Gene Wolfe’s The Sword of the Lictor essentially contains no plot, but it’s the best plotless book I’ve ever read. It’s one of the best books I’ve ever read, period. I loved every moment of it! (I read this on audio; Audible Frontiers‘ audio version, read by Jonathan Davis, is exceptional.)
This third installment of The Book of the New Sun continues Severian’s journey from apprentice in the torturers’ guild to Autarch. He doesn’t seem to be getting any closer to his exalted position (if anything, I’d say farther) and we’re no closer to understanding how he’s going to get there. But that’s totally fine. Unburdened by a need to be anywhere or to achieve any goals or deadlines, Severian wanders the earth almost aimlessly, and it’s this wandering that’s so fascinating.
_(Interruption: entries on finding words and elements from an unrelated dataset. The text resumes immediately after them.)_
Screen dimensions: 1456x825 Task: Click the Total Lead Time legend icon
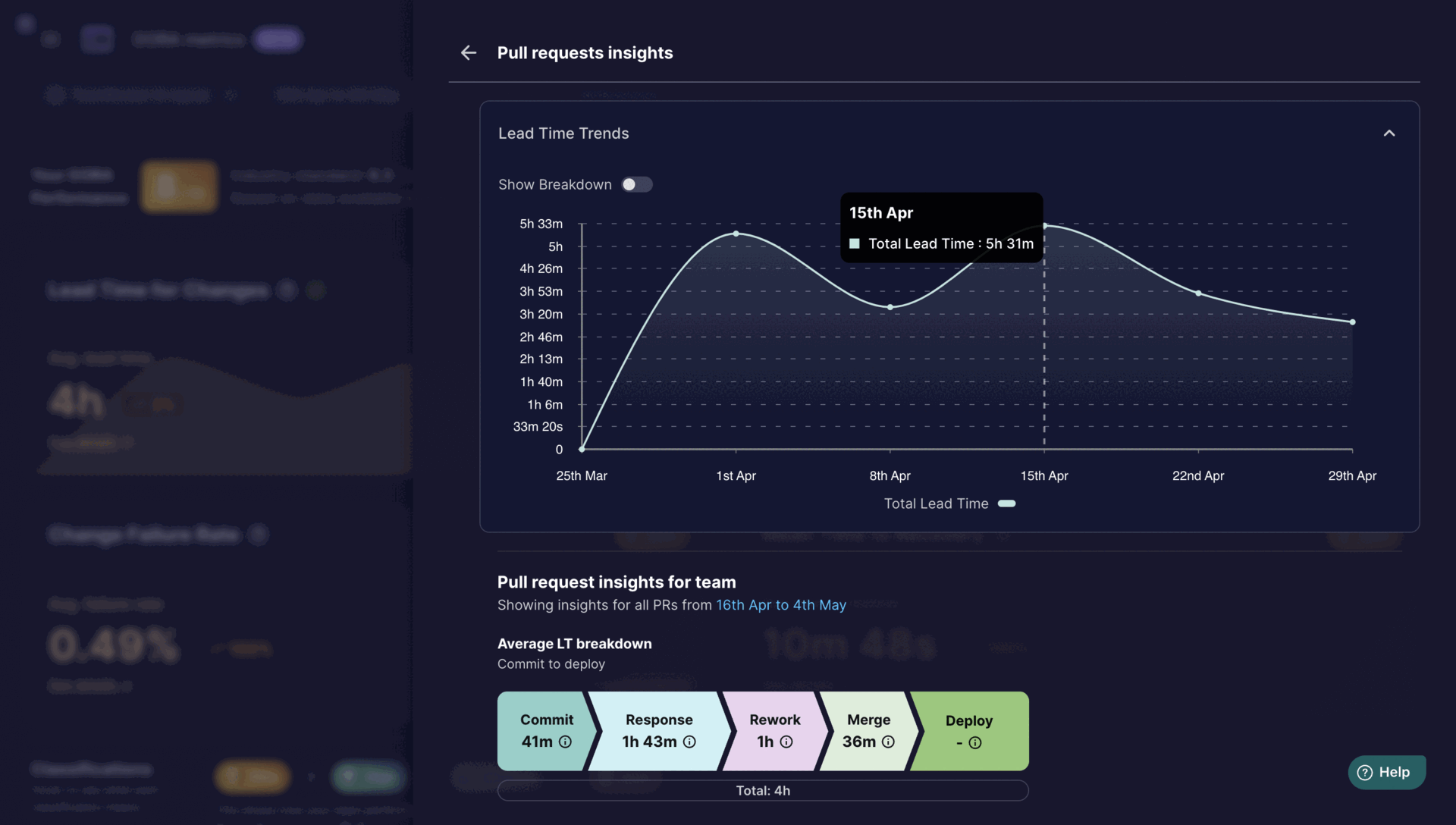[x=1007, y=504]
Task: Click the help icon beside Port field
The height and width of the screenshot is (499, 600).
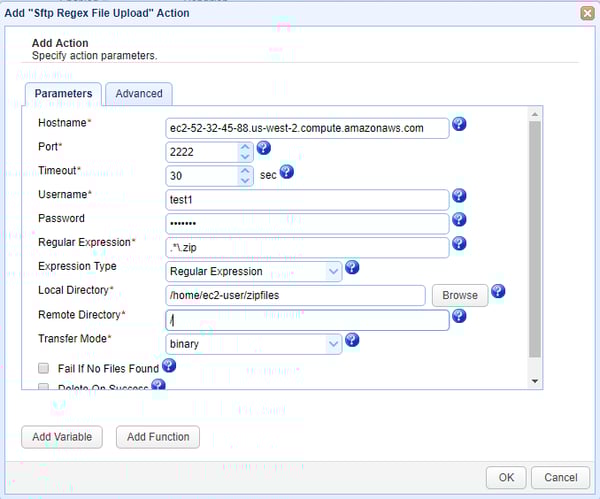Action: click(264, 148)
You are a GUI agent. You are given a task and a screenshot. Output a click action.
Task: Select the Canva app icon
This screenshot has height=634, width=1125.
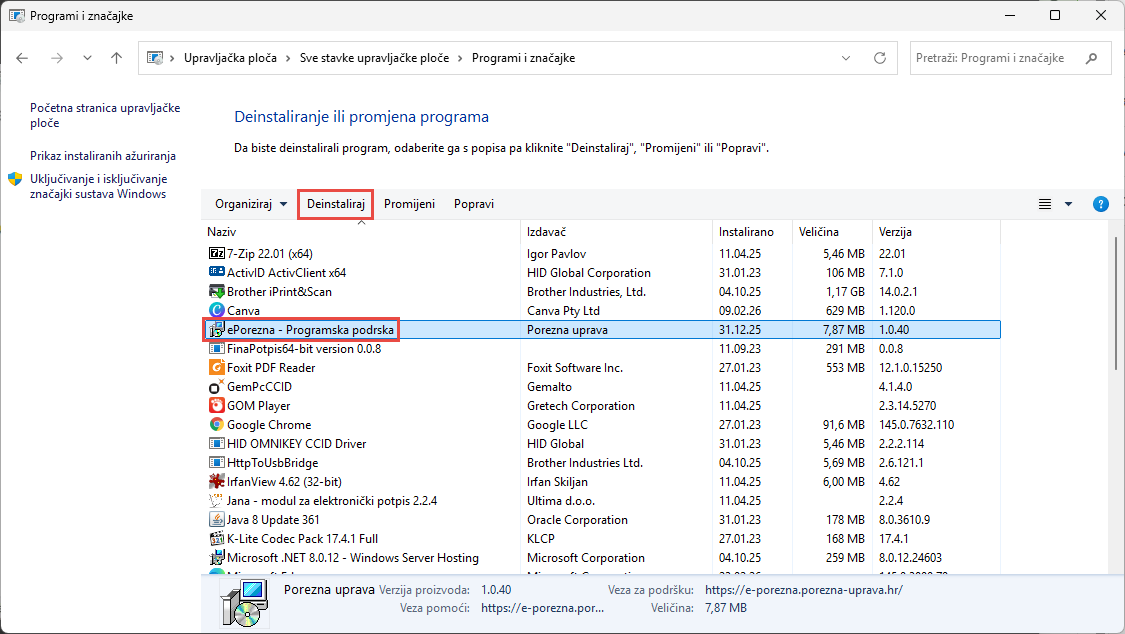(x=216, y=311)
For a reader who’s only anxious for action and story progression, The Sword of the Lictor is not likely to work and, indeed, I usually get annoyed with authors who take too long to tell their stories. However, when I’m reading Gene Wolfe, it not only works — it is pure delight. For Wolfe’s old earth, set in a far future when the sun is dying (similar to Jack Vance’s Dying Earth), is full of wonder and amazement and he tells us all about it in his simple but elegant style:
… authors are so anxious to move their stories forward (however wooden they may be, advancing like market carts with squeaking wheels that are never still, though they go only to dusty villages where the charm of the country is lost and the pleasures of the city will never be found)… The assassin who holds a dagger to his victim’s neck is eager to discuss the whole matter, and at any length the victim or the author may wish. The passionate pair in love’s embrace are at least equally willing to postpone the stabbing, if not more so… In life it is not the same…
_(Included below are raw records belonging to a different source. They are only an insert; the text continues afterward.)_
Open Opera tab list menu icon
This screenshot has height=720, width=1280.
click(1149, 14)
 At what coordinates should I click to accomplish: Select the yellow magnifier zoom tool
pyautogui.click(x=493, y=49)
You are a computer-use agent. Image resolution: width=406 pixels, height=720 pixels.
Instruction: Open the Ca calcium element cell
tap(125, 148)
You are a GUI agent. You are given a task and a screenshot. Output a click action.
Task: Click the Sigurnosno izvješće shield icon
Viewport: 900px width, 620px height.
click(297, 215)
I wish I could be there with Severian as he climbs down the steep cliff overhung with a waterfall and embedded with the fossils of earth’s lost architecture, and explores the round metal building that we recognize (but he doesn’t) as a spaceship… I’d love to tell you more and to discuss what it all means (there’s so much symbolism here), but then you’d miss the jaw-dropping, eye-widening, brain-expanding experience for yourself. I’ll just say that what Severian experiences on his journey perfectly captures the essence of excellent speculative fiction — it’s the reason I love SFF.
Nobody creates such a sense of wonder and amazement, such truly unique and bizarre ideas, and relates them in such a beautiful way as Gene Wolfe does. I want to spend a lot more time exploring his world.